Le 3 juillet sur TF1 le Premier Ministre Valls a fustigé la directive européenne de 1996 permettant le travail détaché. Dénonçant « un dispositif européen qui fait des ravages majeurs, terribles », M. Valls a appelé à « changer » afin d’obtenir « une égalité de traitement, par le haut, pour lutter contre le dumping social » qu’il a qualifié d’« insupportable ». L’idée du Premier ministre est ainsi que les cotisations sociales à payer d’un salarié détaché soient désormais celles du pays « où elles sont le plus élevées ». Menaçant l’Europe, le Premier ministre a insisté : « Si on ne nous entend pas, il faudra dire que la France n’applique plus cette directive »,
Après une modification en 2014 pour contrecarrer les fraudes liées au détachement, la directive est en cours de révision depuis le printemps 2016 (notamment à l’initiative de la France). Cette révision ne porte pas sur les cotisations sociales mais sur l’égalité entre salaires détachés et nationaux, les droits des salariés détachés plus de deux ans ainsi que l’encadrement du détachement d’intérimaires et des chaines de sous-traitance. Sans surprise, les pays de l’Est voient cela plutôt d’un mauvais œil : dix pays de l’Est et le Danemark ont ainsi entamé une procédure de « carton jaune », poussant la Commission à réexaminer le dossier. En mettant ce sujet des cotisations sur la table, Monsieur Valls tente certainement de faire montrer la pression.
Travailleurs détachés : un atout pour la France
Le travailleur détaché, nouveau « plombier polonais » ? Avec 83% d’ouvriers dans les travailleurs détachés, il est fort probable que la question des cotisations soit mineure. Au niveau du smic et un peu plus en effet, les cotisations ont été fortement écrasées par les diverses mesures d’abaissement du coût du travail en France, mais aussi le CICE, comme l’a rappelé la députée PS Valérie Rabault. Les coûts salariaux sont alors assez comparables avec les pays de l’Est.
Il est cependant certain que pour les salaires s’éloignant du smic, le coût élevé de la protection sociale française est un handicap. Mais faut-il alors blâmer les autres ou plutôt nous-mêmes pour son coût excessif ? Faut-il faire payer aux autres notre incapacité à réformer ?

- - -

[Liste des tâches]:
1. Résumez en deux phrases le texte sur les travailleurs détachés.
2. Donnez la suite du texte sur les travailleurs détachés, en reprenant après sa dernière phrase.
Les données ne sont pas nécessaires pour cet exercice.

[Données]:
- - -

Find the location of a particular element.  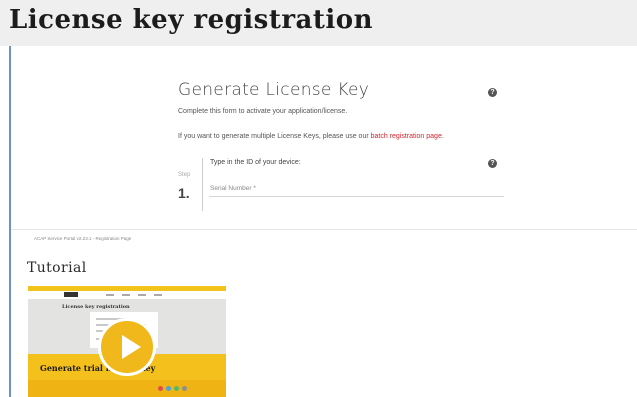

thumb-bottom-bar is located at coordinates (127, 388).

- - -

[Résultats de l'exercice]:
1. Le 3 juillet sur TF1, le Premier ministre Valls a dénoncé la directive européenne de 1996 sur le travail détaché : il a proposé que les cotisations sociales d'un salarié détaché soient celles du pays où elles sont le plus élevées, et il a menacé de ne plus faire appliquer cette directive par la France. Le texte souligne pourtant que la révision en cours depuis le printemps 2016 ne porte pas sur les cotisations, que cette question est probablement mineure pour des travailleurs détachés à 83 % ouvriers, et que le coût élevé de la protection sociale française n'est un handicap que pour les salaires s'éloignant du smic.

2.
Que donnerait de toutes les façons une sortie de la France de cette directive ? En fait, les entreprises françaises envoient plus de 135 000 travailleurs détachés chez nos voisins européens, représentant ainsi le troisième pays européen « exportateur » en la matière, après la Pologne et l’Allemagne… En outre, les travailleurs détachés font bien souvent le travail que des Français ne savent plus ou ne veulent plus faire.
Autant dire, donc, que la France se tirerait une balle dans le pied en n’appliquant plus la directive. Et ce d’autant que la Commission engagerait une procédure d’infraction à l’encontre de la France, qui aboutira sans nul doute à une condamnation et à une amende.
Eriger des murs contre le travail et l’emploi : le « Valls Trumping »
A l’image de M. Trump et des murs qu’il veut ériger aux États-Unis contre les Mexicains, M. Valls voudrait lui un nouveau mur – de charges sociales – contre les étrangers de l’Europe de l’Est et (paradoxe, pour cet espagnol naturalisé français) de la péninsule ibérique qui viendraient en définitive (même si cela n’est pas dit comme cela) « voler le travail des Français ». M. Valls parle de dumping social, mais joue la carte du « Trumping Social » si l’on peut dire. Il n’est pas surprenant qu’on ait soutenu son idée au Front National.
En réalité, les élections de 2017 approchent à grand pas. L’exécutif a déjà lâché du lest sur les économies budgétaires dans la recherche, sur le gel du point d’indice des fonctionnaires – deux clientèles électorales « naturelles ». Il a également promis la prolongation de la prime à l’embauche dans les PME ou la baisse d’impôts sur les ménages (qui, logiquement, visera en priorité la classe moyenne).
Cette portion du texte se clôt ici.